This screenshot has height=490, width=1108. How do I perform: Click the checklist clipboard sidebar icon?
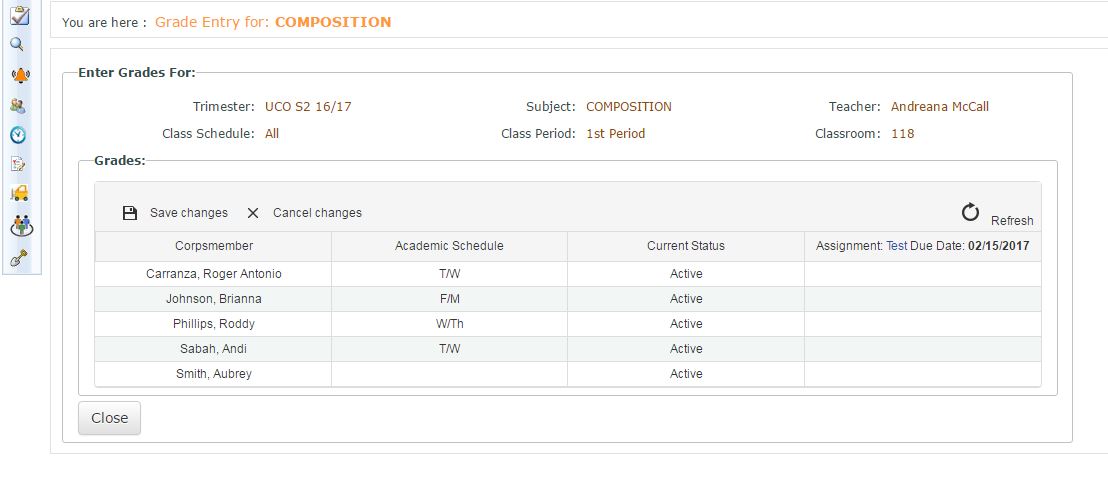pyautogui.click(x=18, y=15)
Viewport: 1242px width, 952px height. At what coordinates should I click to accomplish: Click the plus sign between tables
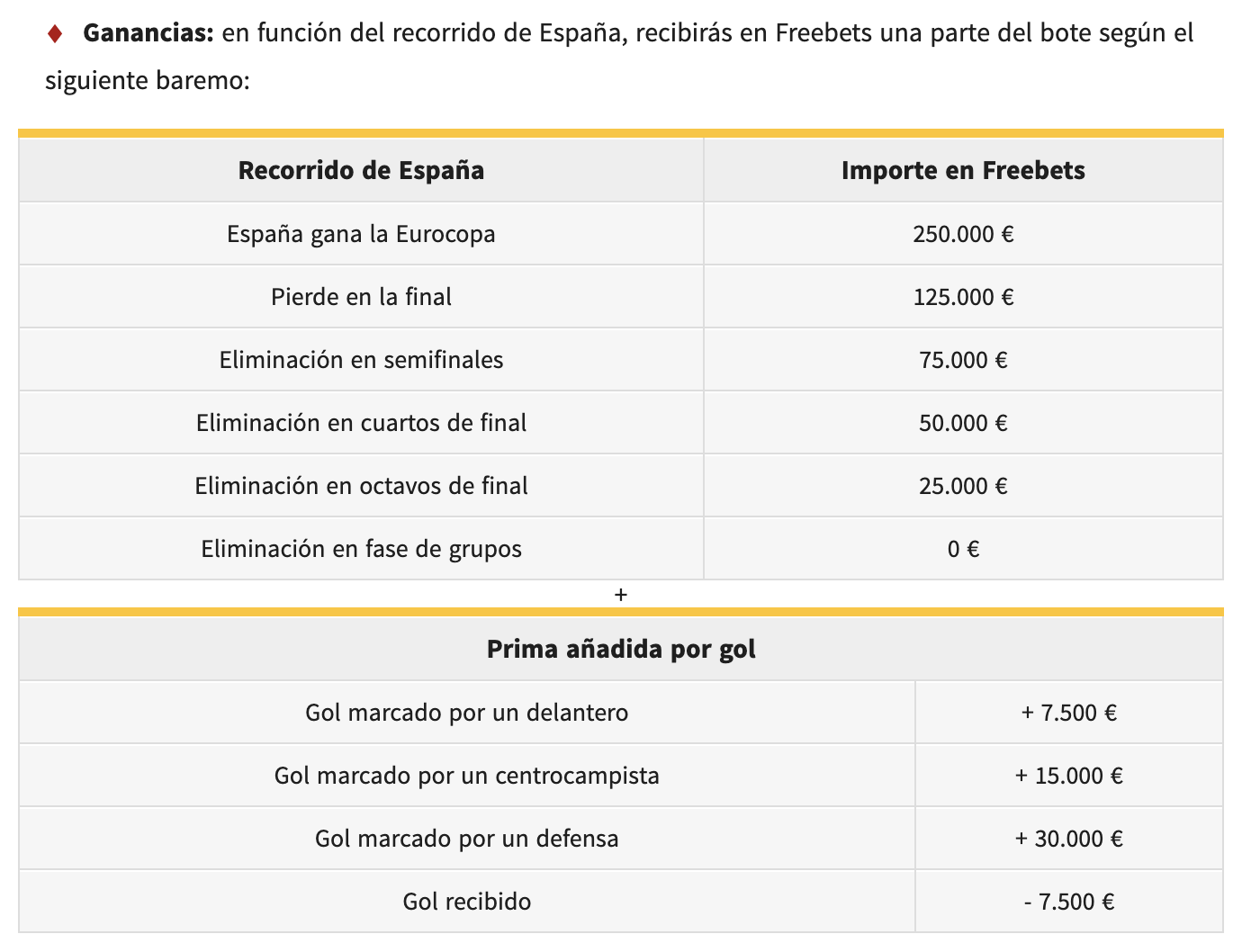click(620, 595)
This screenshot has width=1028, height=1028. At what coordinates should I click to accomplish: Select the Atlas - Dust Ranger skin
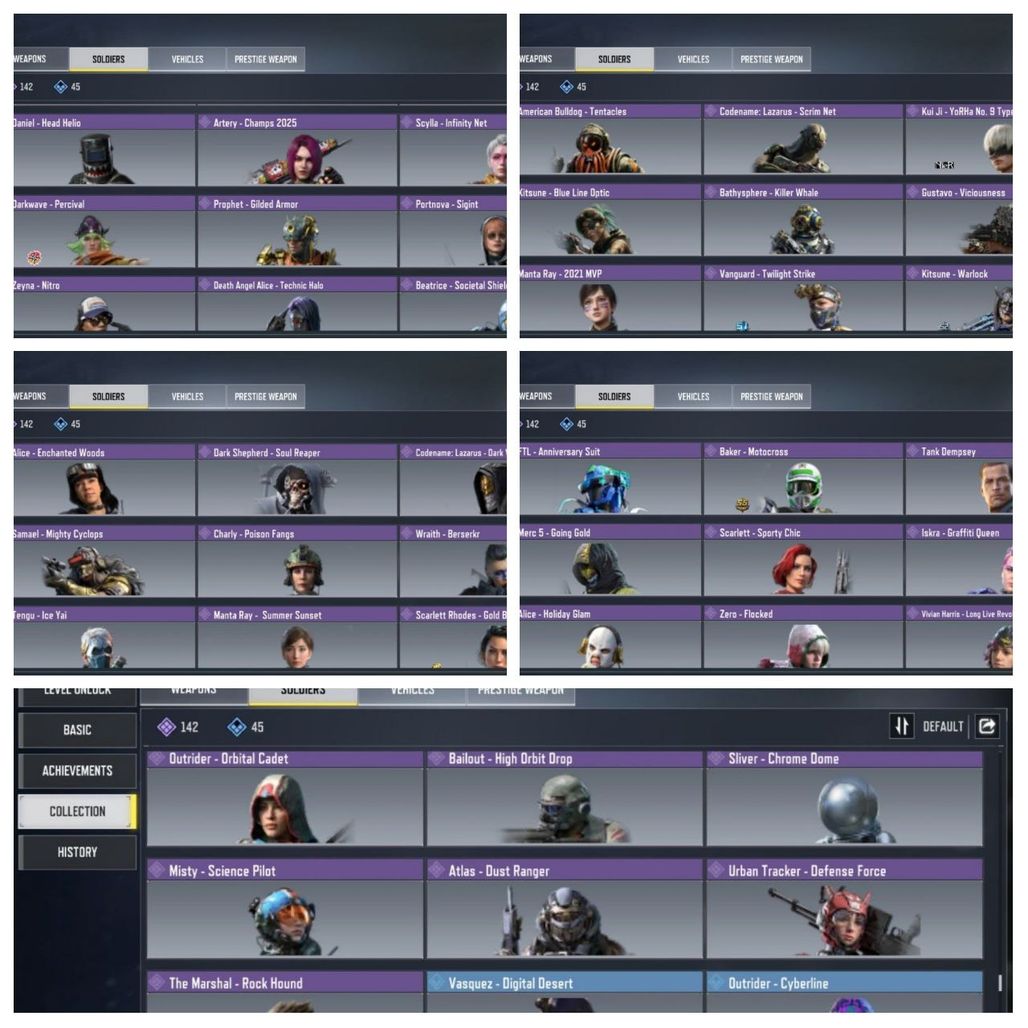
====
• _Directions_: Could the data above be returned in full, exactly, with every image left out?

• _Finished task_:
This screenshot has height=490, width=1108. How do I perform: Click the checklist clipboard sidebar icon?
pyautogui.click(x=18, y=15)
Viewport: 1242px width, 952px height. At what coordinates should I click to accomplish: Click the plus sign between tables
click(620, 595)
This screenshot has width=1028, height=1028. At what coordinates should I click to accomplish: Select the Atlas - Dust Ranger skin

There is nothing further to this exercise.